Ken stepped through the doorway in the divider into his apartment and washed up at the sink. His face was well-hidden under his unruly black hair and full beard (not quite so black anymore), revealing only a perfectly triangular nose, two surprisingly lively brown eyes and perhaps a few extra lines. He looked in the mirror of the medicine chest above the sink and thought perhaps he looked like a little like a young Jerry Garcia. Yeah, that wouldn’t be too bad. Again, he didn’t care what anyone else thought. He gave a few half-hearted tugs at his hair and beard with his comb, replaced it in his pocket, and left to go see Jimmy Ruger, Grade A asshole.
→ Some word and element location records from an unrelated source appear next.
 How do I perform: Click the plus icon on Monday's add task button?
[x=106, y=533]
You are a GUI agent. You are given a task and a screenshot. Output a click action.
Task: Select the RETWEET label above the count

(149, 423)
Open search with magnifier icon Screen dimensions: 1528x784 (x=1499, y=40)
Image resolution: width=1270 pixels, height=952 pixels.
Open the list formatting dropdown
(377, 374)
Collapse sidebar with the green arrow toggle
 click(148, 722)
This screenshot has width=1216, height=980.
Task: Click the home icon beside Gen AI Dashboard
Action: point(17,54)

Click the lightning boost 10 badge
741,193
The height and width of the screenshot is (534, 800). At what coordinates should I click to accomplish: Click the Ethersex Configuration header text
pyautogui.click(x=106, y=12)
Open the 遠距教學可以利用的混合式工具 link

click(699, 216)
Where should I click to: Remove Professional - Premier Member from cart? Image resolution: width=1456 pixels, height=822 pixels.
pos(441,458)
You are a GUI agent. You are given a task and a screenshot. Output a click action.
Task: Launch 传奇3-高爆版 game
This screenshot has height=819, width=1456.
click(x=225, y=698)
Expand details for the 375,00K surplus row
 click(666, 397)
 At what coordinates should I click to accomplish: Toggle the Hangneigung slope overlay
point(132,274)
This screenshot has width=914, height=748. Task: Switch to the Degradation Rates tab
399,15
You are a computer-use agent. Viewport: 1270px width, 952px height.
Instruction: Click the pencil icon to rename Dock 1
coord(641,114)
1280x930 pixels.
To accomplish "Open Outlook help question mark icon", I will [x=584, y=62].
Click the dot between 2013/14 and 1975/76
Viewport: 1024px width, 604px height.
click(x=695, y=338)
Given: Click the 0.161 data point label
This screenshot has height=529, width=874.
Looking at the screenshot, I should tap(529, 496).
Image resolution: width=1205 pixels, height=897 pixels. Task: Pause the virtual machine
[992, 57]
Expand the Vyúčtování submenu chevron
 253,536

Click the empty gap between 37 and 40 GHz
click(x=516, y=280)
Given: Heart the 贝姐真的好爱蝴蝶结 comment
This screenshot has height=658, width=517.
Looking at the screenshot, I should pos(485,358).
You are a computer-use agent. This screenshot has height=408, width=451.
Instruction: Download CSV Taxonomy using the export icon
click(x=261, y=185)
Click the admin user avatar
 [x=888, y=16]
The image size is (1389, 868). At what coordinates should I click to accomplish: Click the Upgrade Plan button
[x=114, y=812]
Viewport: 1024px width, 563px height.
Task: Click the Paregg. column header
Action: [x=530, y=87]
Ken didn’t dislike Jimmy, not at all. He figured that the word asshole, like stupid, sometimes wasn’t an insult, it just denoted a fact of life. So while some people were stupid, Jimmy was an asshole. Ken supposed that the biggest symptom of this was that Jimmy liked to give people shit for no reason. He didn’t think he’d seen Jimmy actually mad about anything more than four times in the five years he’d been living there. No, Jimmy was at his happiest when giving people shit, and today was no exception. “You’re just in fucking time, you. One more day and I coulda told you to go find a carboard box. So how are ya anyway?”

“I’m fine, and you oughta stop advertising your competitors like that,” Ken growled amiably. “Here’s your rent. So how’s it going?”

“Yeah, yeah, it’s fine, business is good. Or it will be when that dickweed in B-12 gets out, that fucker’s costing me a fortune in electricity. And everything magically fucking breaks in his bay, ain’t nothing his fault. I gotta justify this shit to the old man, and… whoa, d’you feel that?”

Of course Ken had felt it. A tremor in the ground, not much, but enough to make him grab the counter to steady himself. There’d been a few of those tremors in the past month, and lots of speculation. “So you figure we’re gonna get an earthquake or something?”

“Nah, they said in the paper it was something that happens every 10,000 years or something. Here.” Jimmy reached under the counter and held out the paper, topping it with a scribbled receipt, “I’m done with it.”

“Thanks, see ya later.” Ken stepped through the door and looked back. “Hey, you might wanna take a look around, make sure all that shakin’ didn’t break anything.” He grinned. It got the desired reaction.

“Don’t you fuckin‘ jinx me like that, you prick! Of all the f—” The closing door cut off Jimmy’s rant. Always leave ‘em cheerful.

Ken stepped back out into the warm afternoon, sparing a glance for the gigantic entrance sign for Ruger Warehouse and Storage Facilities, and strolled back to his warehouse. Ruger Warehouse of course didn’t mean Jimmy. The complex belonged to his old man, Sol Ruger, who was enjoying a healthy retirement on the profits. He paid Jimmy well enough for managing the place and doing all the work, but Ken gathered from the way Jimmy talked that old Sol wasn’t likely to give him a share of the profits in this lifetime, so Jimmy just had to keep totin‘ that bale as an employee until he got his inheritance. Well, Ken supposed, it wasn’t such a mystery how Jimmy got to be the way he was.

Ken tucked the paper under his arm and set out down the street. If he was quick, he could grab dinner at the diner.